== DATA FOR REVIEW ==
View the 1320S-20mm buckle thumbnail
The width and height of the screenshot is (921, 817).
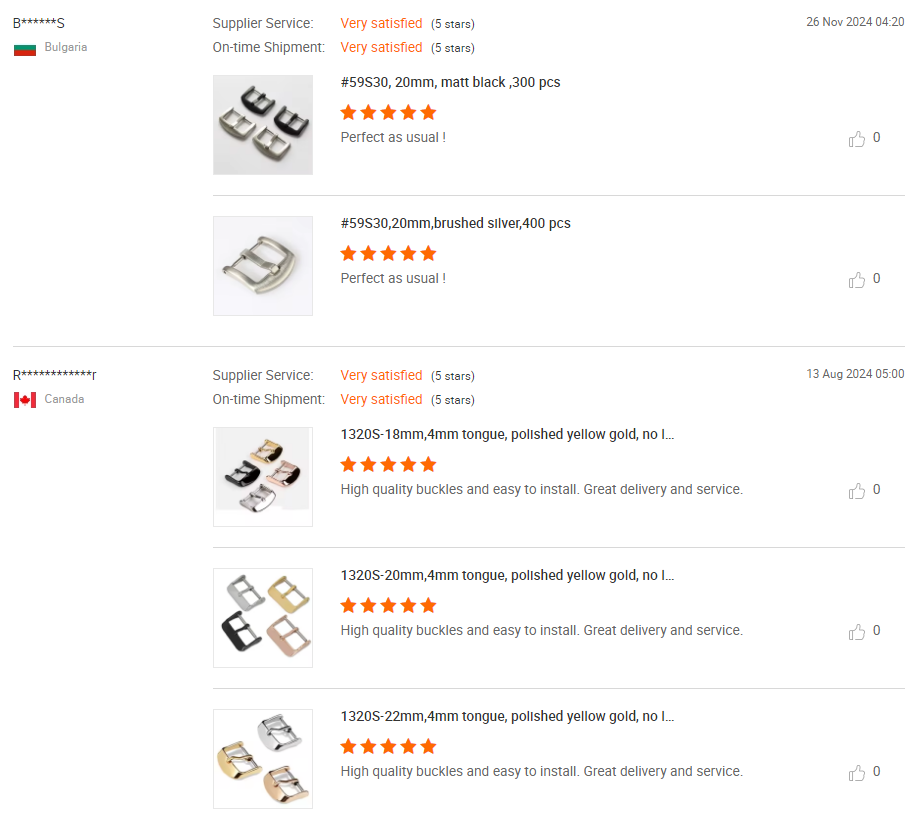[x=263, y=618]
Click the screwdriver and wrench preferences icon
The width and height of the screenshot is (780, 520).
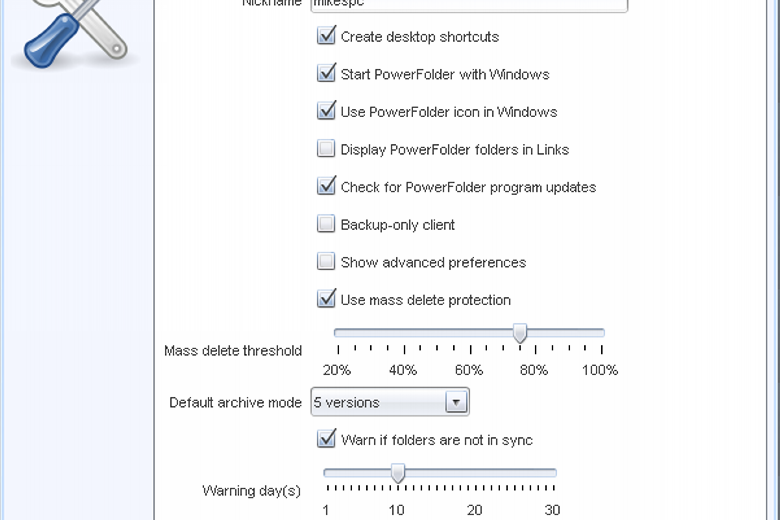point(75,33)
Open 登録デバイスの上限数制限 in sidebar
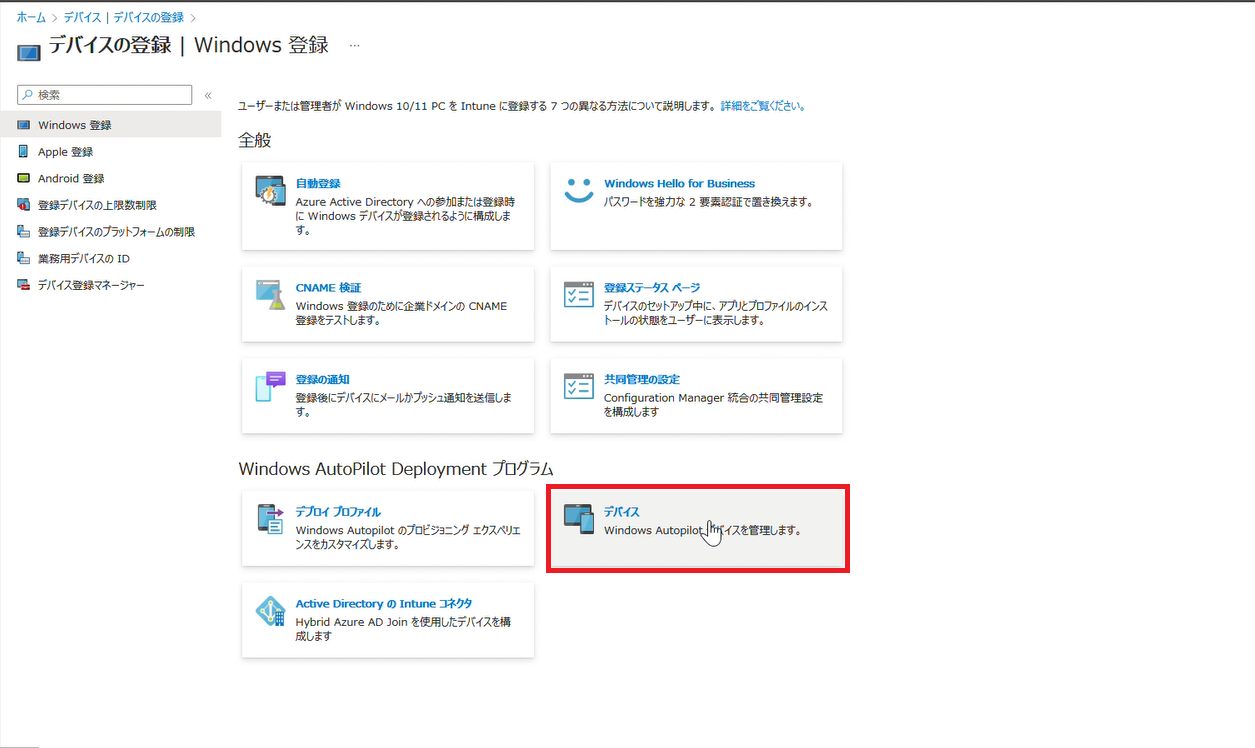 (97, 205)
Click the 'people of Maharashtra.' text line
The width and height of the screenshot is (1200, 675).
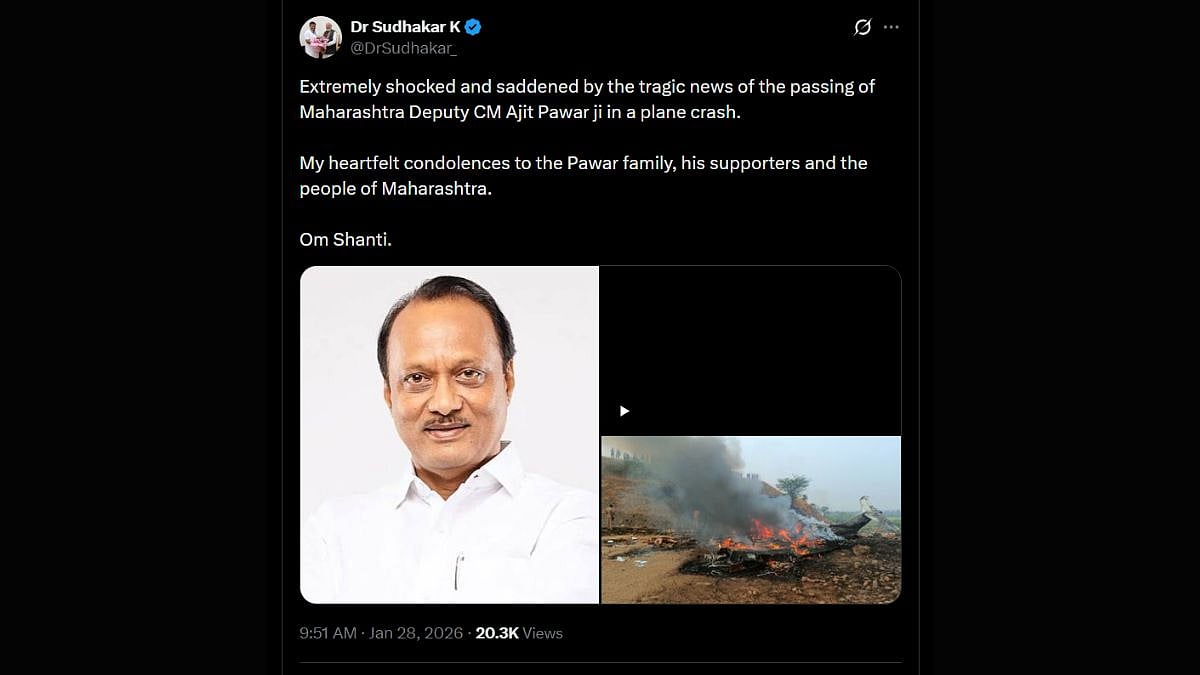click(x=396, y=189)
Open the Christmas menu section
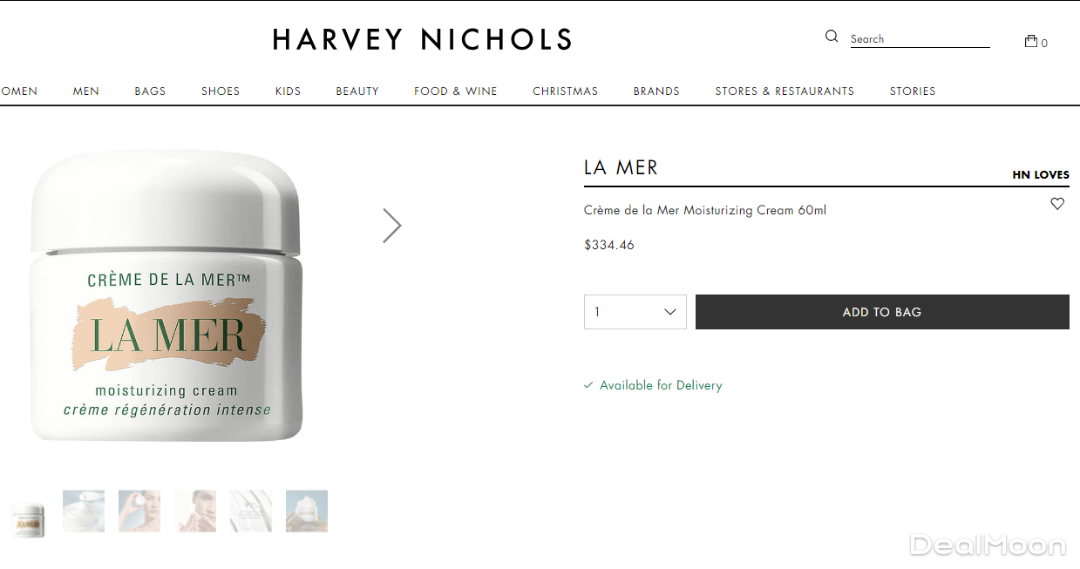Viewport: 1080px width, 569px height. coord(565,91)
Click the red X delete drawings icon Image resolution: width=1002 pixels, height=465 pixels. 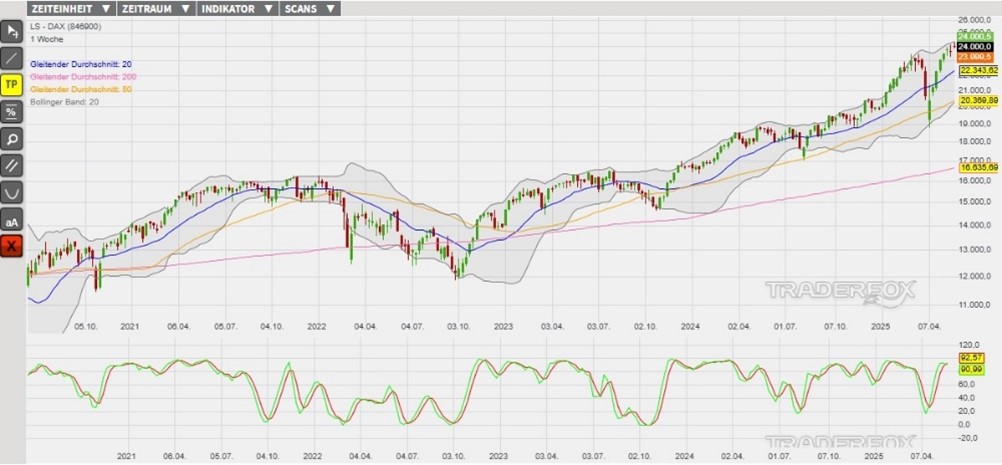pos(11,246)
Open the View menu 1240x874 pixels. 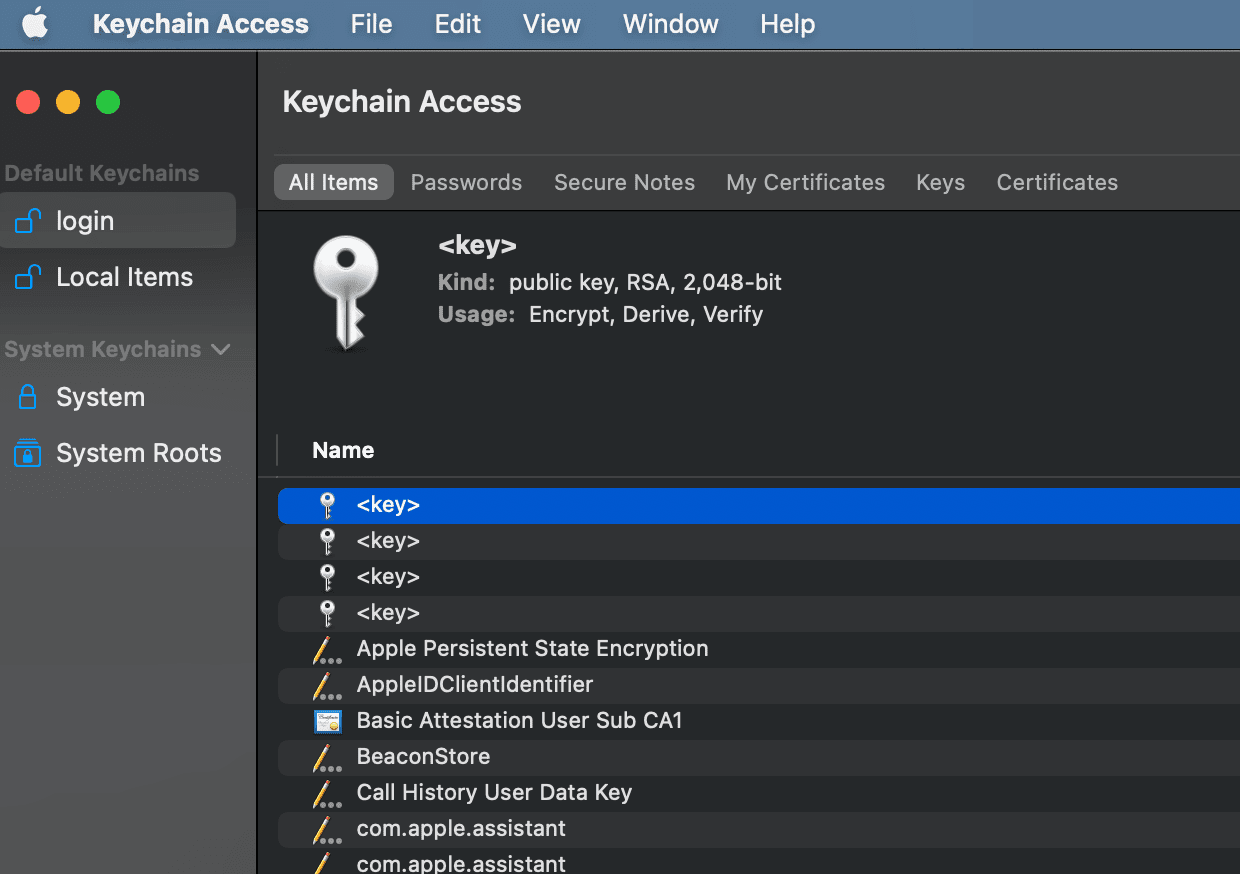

== TASK DESCRIPTION ==
The line holding "The width and height of the screenshot is (921, 817)." starts the copy and the line holding "Click the 'people of Maharashtra.' text line" ends it. Repeat those two lines above and all between them exactly, leaving out pictures.

== REPLY ==
The width and height of the screenshot is (921, 817).
[x=263, y=618]
Click the screwdriver and wrench preferences icon
The width and height of the screenshot is (780, 520).
point(75,33)
Open 登録デバイスの上限数制限 in sidebar
 (97, 205)
Click the 'people of Maharashtra.' text line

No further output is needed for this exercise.